Dealing with Versions


BUT WAIT - there is still an issue! Lets say you decide to change the customer XML because you want to add some really cool new stuff to make that million dollar sale. How does that impact your client programs?
Here is the new flow:

===>
GET /customer/123 HTTP/1.1
Accept: application/vnd.company.myapp.customer+xml
<===
HTTP/1.1 200 OK
Content-Type: application/vnd.company.myapp.customer+xml
<customer>
  <firstName>Neil</firstName>
  <lastName>Armstrong</lastName>
  <salutation>Mr.</salutation>
</customer>
This change has just broken all the clients using that resource since they can no longer parse the changed XML properly! Further, there is no way for the client to check the returned version without calling it or asking for a specific version of the API return object - it just always gets the latest format. Sure you could say that your API needs to maintain backward compatibility - but that is not very realistic when you are properly reusing your API across your product line.
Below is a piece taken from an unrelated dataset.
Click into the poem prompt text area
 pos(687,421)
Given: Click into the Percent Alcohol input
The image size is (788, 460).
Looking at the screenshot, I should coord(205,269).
To demonstrate further, lets say you have 30 applications (and maybe a handful of external companies using the API), all of which are relying on the "customer" REST resource - your choices now are:
  1. Keep it backward compatible (and lose the million dollar sale because you couldn't implement cool feature X)
  2. Change all 30 applications simultaneously to handle the new data (you likely don't have enough resource to do this and deliver on time)
  3. Make the change, breaking the apps you don't have time to upgrade, but get the sale. (of course you will fix the remaining apps in the future, right?)
Basically, you lose no matter which choice you make. So what can we do now to avoid problems with newer versions within the API?
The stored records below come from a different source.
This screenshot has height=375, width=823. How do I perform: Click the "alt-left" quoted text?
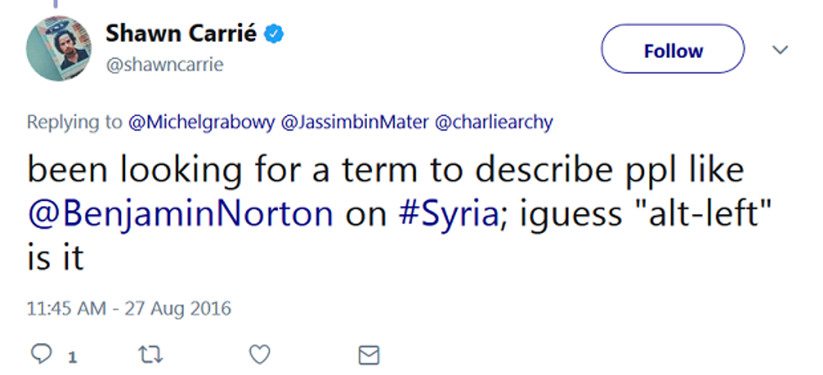(x=699, y=214)
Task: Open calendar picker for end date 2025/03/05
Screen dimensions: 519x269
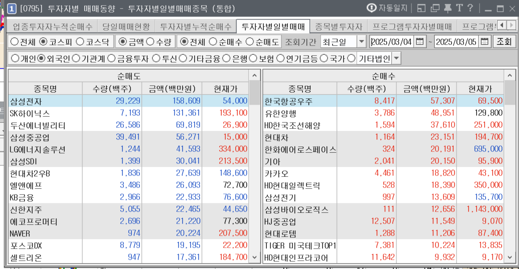Action: pos(485,42)
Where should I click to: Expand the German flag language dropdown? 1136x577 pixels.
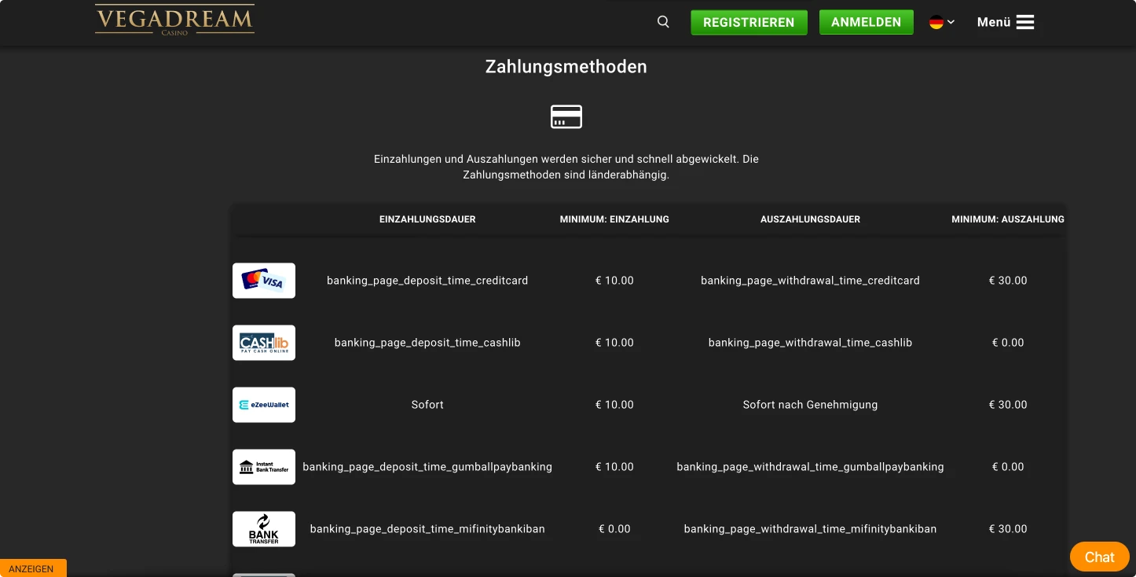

Common Solutions to Versioning


Some common ways of handling this problem are to request a specific version in the call URI:

Method 1 (Put API version in the URI):
http://server:port/api/v2/customer/123

Method 2 (Add a request parameter in the URI):
http://server:port/api/customer/123?version=2

Both of these methods are used to request a specific version of the resource we are looking for. And for many situations, these work fine. But we are munging up the resource identification with the resources representation (breaking an essential REST tenant). We don't want the identifier that we use to find an object to be mingled with the format we are requesting (for reasons discussed in my last post)! But we are smart designers, and this is essentially the same problem we had above, so we immediately recognize that we can solve this with the same solution as above - just make the type requested more specific:

Method 3 (version the request type):
===>
GET /customer/123 HTTP/1.1
Accept: application/vnd.company.myapp.customer-v1+xml
<===
HTTP/1.1 200 OK
Content-Type: application/vnd.company.myapp.customer-v1+xml
<customer>
  <name>Neil Armstrong</name>
</customer>
Similarly, the newer clients make a different call since they are aware of the new version:

===>
GET /customer/123 HTTP/1.1
Accept: application/vnd.company.myapp.customer-v2+xml
<===
HTTP/1.1 200 OK
Content-Type: application/vnd.company.myapp.customer-v2+xml
<customer>
  <firstName<Neil>/firstName>
  <lastName<Armstrong>/lastName>
  <salutation>Mr.</salutation>
</customer>
Great! Now you have added the changes and made the sale and not broken any of the clients - you are the company hero! As an added bonus, clients and servers can work together to keep your API stable going forward. By requesting a specific type and version in the request header, the server can decide if it is capable of fulfilling the request and inform the client appropriately (i.e. return a HTTP 415 if it can't fulfill the request, or a 301 if it is changing). This is a much more stable and polite way of dealing with API changes for the client.

Conclusion


We can see that the versioning and the typing of the data are not independent concepts for REST APIs - they are in fact the same, since changing either one results in different data being returned. And since REST is built on a very well tested technology like HTTP, lets take advantage of the capabilities of that technology. It is a simply matter to type the responses being generated and it adheres to 'proper' calling conventions, simplifies the URI and solves our versioning and typing issues cleanly.